## Stored entries
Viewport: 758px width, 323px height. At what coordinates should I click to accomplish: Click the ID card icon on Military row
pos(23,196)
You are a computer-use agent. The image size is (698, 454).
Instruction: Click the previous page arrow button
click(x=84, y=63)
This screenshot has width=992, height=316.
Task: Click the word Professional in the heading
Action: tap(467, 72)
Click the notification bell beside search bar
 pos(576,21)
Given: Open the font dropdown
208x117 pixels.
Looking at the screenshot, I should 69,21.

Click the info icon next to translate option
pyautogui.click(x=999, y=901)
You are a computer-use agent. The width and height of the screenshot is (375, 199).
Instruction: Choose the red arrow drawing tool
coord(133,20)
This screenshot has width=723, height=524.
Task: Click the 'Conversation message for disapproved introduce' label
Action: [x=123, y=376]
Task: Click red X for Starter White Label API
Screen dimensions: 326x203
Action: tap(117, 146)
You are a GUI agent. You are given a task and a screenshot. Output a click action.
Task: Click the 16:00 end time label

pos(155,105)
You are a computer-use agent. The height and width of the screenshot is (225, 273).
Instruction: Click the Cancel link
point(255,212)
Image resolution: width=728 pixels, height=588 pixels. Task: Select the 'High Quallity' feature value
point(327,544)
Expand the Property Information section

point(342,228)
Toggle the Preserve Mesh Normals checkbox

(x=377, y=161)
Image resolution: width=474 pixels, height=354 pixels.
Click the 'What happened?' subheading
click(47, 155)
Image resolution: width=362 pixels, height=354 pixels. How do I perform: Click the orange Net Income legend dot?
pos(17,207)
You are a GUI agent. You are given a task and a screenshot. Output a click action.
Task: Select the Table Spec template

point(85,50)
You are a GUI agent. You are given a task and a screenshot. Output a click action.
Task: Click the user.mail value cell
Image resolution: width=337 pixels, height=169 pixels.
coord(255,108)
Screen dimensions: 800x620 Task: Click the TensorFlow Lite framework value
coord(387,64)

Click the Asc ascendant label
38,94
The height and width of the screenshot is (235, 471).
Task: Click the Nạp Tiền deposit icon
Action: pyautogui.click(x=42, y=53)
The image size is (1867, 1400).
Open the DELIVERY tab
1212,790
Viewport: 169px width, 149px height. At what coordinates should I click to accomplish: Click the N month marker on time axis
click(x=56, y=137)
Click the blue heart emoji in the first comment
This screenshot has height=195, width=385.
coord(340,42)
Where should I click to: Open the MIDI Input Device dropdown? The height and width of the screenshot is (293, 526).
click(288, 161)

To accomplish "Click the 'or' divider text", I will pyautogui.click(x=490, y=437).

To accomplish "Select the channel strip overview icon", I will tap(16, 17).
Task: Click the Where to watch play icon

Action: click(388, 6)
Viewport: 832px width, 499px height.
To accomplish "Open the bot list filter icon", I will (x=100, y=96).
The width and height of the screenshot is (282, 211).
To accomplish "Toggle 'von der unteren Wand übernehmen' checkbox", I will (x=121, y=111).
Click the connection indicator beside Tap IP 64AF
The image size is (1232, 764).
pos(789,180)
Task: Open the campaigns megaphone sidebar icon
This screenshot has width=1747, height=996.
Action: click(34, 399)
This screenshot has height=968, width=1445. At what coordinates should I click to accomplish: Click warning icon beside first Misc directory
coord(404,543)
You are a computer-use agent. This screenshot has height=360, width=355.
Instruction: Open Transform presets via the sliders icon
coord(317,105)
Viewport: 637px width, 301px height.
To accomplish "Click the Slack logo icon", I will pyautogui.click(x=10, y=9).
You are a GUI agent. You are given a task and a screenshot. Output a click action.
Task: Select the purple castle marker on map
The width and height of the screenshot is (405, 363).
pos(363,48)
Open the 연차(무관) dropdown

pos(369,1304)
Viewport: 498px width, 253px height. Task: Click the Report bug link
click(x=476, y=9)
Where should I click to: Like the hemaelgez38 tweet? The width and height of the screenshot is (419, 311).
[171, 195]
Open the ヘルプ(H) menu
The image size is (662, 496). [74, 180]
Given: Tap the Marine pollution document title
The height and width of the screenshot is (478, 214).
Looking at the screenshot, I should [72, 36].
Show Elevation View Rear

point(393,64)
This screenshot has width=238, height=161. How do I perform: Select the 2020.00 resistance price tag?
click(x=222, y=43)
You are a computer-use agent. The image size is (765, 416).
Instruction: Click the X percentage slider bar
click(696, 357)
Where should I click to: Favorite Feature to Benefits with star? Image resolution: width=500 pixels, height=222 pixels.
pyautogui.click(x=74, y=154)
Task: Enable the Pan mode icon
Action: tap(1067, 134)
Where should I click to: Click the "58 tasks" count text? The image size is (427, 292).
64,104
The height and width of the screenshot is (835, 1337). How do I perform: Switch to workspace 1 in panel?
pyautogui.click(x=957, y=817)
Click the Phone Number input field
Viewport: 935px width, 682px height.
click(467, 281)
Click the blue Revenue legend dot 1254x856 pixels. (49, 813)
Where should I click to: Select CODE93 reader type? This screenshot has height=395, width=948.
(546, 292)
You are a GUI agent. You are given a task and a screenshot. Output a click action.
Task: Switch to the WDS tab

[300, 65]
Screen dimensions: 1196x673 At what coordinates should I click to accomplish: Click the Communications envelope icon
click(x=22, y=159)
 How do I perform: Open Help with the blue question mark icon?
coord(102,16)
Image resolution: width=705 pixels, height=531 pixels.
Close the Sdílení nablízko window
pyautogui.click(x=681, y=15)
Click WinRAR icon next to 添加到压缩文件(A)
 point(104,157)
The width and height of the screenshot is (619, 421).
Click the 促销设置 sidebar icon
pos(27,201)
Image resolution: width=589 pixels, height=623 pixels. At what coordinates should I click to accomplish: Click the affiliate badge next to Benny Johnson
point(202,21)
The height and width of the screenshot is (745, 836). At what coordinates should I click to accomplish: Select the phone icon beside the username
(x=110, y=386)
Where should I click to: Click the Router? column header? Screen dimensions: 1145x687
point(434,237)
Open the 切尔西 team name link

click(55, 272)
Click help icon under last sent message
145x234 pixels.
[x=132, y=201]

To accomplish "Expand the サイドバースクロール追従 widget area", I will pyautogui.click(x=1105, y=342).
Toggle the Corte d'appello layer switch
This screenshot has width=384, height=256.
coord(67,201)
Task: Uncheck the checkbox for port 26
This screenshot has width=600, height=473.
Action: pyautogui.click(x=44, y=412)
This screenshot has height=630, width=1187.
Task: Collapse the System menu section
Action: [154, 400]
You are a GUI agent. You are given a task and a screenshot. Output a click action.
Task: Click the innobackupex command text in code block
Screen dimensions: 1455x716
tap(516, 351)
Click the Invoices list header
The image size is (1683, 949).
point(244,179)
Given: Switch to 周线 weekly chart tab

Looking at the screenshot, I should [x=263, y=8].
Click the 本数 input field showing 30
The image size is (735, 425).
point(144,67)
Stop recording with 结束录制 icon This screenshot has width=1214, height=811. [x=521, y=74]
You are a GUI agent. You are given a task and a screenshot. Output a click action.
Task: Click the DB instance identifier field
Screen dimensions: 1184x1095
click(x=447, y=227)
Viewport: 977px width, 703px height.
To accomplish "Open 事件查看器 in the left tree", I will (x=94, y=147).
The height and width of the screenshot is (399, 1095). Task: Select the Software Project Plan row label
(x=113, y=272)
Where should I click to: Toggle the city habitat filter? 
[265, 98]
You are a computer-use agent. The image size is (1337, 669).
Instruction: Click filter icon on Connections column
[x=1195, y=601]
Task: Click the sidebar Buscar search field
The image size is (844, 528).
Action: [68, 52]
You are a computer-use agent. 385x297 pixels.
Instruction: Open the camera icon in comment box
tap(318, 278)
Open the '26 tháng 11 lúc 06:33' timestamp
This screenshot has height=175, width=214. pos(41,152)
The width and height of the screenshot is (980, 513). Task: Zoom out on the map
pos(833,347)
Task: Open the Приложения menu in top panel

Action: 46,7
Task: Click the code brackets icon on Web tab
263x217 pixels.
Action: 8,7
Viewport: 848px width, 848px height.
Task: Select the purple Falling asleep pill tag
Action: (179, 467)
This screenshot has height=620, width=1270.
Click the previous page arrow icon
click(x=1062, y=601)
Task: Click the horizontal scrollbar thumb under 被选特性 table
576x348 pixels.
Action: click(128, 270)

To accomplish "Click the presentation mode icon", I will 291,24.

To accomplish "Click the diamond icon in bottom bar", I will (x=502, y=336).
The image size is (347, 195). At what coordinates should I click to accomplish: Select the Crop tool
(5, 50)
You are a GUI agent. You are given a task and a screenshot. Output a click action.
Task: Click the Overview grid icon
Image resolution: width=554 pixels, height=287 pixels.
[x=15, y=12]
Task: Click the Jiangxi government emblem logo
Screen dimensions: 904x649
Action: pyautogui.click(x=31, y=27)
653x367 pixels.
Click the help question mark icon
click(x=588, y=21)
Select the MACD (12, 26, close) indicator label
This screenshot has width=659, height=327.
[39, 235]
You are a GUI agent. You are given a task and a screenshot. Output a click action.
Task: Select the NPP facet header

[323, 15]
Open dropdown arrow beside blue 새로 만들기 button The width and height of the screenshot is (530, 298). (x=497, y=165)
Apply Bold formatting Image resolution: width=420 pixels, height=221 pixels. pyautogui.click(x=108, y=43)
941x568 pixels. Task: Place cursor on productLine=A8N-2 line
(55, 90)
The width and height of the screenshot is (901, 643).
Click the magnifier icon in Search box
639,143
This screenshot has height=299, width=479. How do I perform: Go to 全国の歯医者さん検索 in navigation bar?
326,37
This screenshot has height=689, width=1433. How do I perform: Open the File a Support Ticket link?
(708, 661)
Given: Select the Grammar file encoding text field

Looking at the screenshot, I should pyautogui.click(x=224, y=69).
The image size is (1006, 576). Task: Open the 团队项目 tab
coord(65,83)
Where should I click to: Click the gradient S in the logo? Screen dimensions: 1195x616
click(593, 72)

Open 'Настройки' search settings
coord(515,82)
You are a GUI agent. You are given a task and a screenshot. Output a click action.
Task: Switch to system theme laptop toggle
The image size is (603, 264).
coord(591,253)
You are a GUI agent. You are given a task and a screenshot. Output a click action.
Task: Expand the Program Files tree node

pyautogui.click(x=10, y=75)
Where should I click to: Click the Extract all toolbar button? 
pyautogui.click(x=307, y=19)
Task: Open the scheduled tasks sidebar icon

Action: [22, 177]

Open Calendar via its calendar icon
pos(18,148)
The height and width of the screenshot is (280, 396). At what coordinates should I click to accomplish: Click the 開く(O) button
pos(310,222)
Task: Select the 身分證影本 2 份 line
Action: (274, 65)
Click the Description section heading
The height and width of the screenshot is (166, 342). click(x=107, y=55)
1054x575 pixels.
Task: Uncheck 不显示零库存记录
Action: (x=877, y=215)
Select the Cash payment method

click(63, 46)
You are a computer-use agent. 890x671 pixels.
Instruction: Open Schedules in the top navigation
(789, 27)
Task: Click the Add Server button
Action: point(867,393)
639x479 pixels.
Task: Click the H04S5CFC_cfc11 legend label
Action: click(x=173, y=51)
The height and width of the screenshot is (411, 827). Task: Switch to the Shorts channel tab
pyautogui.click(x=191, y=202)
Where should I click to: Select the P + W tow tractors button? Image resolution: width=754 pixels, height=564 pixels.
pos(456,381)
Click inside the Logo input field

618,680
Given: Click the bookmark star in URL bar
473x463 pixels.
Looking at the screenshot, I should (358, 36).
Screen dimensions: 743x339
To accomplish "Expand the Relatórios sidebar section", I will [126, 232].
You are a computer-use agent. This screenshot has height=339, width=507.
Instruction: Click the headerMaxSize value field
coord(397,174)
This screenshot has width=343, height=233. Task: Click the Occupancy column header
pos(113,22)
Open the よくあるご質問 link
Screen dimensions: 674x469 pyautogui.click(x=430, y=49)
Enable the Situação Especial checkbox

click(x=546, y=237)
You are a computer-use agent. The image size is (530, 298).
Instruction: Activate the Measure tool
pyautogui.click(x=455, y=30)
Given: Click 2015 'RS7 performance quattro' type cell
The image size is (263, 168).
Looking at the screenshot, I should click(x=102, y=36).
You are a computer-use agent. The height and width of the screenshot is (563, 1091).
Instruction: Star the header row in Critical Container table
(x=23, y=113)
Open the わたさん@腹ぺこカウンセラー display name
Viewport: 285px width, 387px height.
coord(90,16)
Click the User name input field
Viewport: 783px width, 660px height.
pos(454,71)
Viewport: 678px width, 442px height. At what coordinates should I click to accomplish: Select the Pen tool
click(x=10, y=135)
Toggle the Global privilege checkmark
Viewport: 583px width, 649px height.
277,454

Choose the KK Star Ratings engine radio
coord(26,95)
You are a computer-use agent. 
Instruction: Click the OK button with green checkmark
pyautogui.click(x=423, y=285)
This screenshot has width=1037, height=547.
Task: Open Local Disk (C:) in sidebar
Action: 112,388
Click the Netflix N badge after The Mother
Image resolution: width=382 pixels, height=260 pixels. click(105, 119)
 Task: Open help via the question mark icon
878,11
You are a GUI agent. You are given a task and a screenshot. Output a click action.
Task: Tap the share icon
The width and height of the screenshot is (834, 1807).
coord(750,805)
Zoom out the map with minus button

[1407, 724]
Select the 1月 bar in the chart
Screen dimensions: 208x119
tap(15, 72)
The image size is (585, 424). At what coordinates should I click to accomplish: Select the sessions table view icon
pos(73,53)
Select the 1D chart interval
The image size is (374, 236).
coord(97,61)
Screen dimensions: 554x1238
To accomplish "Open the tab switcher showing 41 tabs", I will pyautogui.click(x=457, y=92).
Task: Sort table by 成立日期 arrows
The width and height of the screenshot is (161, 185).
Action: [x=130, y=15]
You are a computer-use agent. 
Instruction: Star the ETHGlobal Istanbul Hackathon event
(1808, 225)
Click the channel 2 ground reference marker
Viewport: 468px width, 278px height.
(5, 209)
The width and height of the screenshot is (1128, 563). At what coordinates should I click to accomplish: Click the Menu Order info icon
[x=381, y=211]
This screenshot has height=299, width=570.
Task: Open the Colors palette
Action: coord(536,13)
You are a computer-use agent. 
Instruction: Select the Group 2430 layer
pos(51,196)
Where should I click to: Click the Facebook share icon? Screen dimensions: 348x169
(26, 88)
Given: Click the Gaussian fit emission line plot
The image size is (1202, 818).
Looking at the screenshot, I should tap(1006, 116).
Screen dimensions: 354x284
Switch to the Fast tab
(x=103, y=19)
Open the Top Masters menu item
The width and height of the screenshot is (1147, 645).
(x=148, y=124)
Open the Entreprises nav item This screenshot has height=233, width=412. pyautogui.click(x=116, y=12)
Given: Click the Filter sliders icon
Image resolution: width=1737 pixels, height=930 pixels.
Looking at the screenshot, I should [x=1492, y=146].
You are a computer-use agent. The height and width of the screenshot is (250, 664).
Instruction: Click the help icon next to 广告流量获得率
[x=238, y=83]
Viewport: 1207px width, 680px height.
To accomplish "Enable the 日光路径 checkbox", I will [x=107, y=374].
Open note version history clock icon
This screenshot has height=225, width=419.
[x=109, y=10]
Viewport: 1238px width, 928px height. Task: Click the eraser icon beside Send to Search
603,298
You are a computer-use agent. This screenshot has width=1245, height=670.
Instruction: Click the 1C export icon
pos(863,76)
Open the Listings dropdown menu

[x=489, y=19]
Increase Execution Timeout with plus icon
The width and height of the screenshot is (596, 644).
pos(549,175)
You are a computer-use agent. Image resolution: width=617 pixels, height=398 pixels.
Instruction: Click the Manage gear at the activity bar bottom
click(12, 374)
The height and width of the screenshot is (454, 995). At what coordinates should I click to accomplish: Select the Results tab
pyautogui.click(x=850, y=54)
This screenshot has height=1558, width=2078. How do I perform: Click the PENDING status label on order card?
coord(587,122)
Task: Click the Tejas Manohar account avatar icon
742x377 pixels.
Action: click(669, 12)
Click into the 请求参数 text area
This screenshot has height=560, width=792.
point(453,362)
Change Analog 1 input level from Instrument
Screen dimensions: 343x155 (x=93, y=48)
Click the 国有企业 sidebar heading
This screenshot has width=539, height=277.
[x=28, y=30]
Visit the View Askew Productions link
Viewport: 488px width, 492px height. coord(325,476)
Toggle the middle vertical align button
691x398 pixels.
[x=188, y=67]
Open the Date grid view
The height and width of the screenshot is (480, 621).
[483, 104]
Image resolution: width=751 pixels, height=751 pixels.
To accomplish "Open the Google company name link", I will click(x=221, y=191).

## EXERCISE DETAILS
Reproduce the material from its beginning through the line containing "pyautogui.click(x=999, y=901)", switching every "icon" to "symbol" and leaving everything else as it is.

## ANSWER TO THIS EXERCISE
Viewport: 758px width, 323px height. At what coordinates should I click to accomplish: Click the ID card symbol on Military row
pos(23,196)
You are a computer-use agent. The image size is (698, 454).
Instruction: Click the previous page arrow button
click(x=84, y=63)
This screenshot has width=992, height=316.
Task: Click the word Professional in the heading
Action: tap(467, 72)
Click the notification bell beside search bar
 pos(576,21)
Given: Open the font dropdown
208x117 pixels.
Looking at the screenshot, I should 69,21.

Click the info symbol next to translate option
pyautogui.click(x=999, y=901)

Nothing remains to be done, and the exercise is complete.